= Mikhail Zemtsov =

Russian architect (1688–1743)

Mikhail Grigorievich Zemtsov (Михаи́л Григо́рьевич Земцо́в; 1688–1743) was a Russian architect who practiced a sober, restrained Petrine Baroque style, which he learned from his peer Domenico Trezzini. He has been described as "the first professionally trained Russian architect in history".

== Career ==
Peter the Great put Zemtsov in charge of implementing designs by foreign architects such as Trezzini (in whose house Zemtsov took up residence) and Niccolo Michetti (also serving as interpreter for him). In 1723, he travelled to Stockholm in order to hire the most highly skilled masons for the tsar.

During the early part of his career, Zemtsov participated in designing the Summer Garden in St Petersburg and the park in Peterhof Palace. The other project in which he was involved was the design of Catherinethal palace and park in Reval (1718–25).
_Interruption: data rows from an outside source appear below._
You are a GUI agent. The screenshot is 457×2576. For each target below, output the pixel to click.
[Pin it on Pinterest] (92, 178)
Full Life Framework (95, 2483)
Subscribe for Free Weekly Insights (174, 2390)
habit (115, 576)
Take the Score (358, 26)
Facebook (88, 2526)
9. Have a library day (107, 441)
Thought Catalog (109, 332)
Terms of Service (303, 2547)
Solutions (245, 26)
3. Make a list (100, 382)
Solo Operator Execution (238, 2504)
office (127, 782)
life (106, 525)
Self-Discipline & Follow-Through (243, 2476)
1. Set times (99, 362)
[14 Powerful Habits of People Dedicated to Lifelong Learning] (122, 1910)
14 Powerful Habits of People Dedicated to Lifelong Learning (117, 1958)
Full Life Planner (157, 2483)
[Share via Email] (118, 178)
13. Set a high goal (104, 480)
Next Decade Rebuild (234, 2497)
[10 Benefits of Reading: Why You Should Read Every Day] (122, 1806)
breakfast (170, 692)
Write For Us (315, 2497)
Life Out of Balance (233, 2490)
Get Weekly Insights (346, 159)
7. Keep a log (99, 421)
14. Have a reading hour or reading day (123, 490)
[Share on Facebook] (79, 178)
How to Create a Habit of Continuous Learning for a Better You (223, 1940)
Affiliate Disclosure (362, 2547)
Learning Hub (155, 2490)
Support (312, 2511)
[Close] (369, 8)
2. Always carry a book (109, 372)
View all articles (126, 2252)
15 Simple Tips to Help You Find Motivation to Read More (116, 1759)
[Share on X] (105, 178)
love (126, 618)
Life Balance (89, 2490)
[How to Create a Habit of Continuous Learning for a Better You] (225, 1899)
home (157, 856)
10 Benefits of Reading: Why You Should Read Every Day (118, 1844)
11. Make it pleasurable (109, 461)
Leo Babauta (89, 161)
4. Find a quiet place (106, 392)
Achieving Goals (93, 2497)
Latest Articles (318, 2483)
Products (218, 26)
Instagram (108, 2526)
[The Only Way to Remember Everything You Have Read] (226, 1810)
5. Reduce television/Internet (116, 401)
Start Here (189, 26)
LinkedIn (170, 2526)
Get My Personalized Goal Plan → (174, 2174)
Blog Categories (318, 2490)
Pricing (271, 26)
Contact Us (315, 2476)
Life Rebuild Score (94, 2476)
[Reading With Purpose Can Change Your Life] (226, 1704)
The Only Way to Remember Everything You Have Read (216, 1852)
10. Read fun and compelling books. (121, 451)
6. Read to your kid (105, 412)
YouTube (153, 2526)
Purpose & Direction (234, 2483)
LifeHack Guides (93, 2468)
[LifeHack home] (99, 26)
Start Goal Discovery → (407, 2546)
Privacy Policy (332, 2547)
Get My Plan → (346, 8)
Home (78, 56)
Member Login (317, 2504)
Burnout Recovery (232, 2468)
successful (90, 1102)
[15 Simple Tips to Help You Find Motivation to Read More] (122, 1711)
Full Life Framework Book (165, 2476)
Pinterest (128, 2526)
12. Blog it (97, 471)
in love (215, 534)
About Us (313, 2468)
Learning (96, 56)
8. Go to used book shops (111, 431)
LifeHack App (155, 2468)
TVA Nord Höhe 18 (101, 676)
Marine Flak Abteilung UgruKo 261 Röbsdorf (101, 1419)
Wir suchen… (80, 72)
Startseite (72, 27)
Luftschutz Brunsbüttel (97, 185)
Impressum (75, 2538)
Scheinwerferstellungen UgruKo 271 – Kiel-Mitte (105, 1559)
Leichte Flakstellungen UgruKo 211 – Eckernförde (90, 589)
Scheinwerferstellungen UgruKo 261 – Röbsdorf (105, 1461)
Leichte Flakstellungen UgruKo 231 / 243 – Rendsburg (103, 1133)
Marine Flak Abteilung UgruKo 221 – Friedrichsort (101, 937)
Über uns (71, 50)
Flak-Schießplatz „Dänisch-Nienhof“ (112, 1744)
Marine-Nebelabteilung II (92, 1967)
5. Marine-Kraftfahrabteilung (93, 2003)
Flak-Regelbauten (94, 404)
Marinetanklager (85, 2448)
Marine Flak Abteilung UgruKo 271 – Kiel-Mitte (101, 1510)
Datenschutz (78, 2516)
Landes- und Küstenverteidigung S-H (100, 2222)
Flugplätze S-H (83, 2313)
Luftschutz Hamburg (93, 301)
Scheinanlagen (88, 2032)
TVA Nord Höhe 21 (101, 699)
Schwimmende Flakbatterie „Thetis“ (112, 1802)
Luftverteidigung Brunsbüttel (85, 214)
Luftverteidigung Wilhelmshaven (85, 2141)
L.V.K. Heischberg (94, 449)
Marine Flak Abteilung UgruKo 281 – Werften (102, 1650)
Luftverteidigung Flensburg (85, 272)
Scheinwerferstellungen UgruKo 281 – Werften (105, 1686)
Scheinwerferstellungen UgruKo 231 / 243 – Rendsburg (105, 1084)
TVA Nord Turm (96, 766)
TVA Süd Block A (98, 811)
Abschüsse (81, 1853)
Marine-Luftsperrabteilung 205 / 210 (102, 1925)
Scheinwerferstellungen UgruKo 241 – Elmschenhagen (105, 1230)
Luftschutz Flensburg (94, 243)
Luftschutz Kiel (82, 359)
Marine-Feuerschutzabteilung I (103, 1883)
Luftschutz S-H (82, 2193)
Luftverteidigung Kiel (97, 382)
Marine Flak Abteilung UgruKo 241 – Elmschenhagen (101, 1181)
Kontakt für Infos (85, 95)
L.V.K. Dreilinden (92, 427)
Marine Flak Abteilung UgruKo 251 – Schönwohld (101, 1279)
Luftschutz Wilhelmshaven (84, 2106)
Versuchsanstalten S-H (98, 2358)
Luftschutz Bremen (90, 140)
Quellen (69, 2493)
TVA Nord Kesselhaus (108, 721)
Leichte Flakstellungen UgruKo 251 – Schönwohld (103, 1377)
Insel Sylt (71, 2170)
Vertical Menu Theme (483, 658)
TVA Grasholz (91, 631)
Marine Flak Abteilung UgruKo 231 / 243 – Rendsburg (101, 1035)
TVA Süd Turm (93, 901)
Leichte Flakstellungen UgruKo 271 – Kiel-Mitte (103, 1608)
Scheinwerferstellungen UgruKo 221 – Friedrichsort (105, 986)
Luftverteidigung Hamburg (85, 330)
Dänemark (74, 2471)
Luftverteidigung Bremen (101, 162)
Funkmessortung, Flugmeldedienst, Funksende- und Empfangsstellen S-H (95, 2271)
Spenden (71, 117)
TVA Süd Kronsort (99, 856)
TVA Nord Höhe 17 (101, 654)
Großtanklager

His Italian Palace on the Fontanka Embankment (1726–28) was demolished, and his Anichkov Palace (1741–50) was later rebuilt.

Zemtsov was appointed one of the principal architects of the Russian capital in 1737, working on the Transfiguration Cathedral in St. Petersburg along with Pietro Antonio Trezzini. He completed his work on the Russian Building Code two years before his death.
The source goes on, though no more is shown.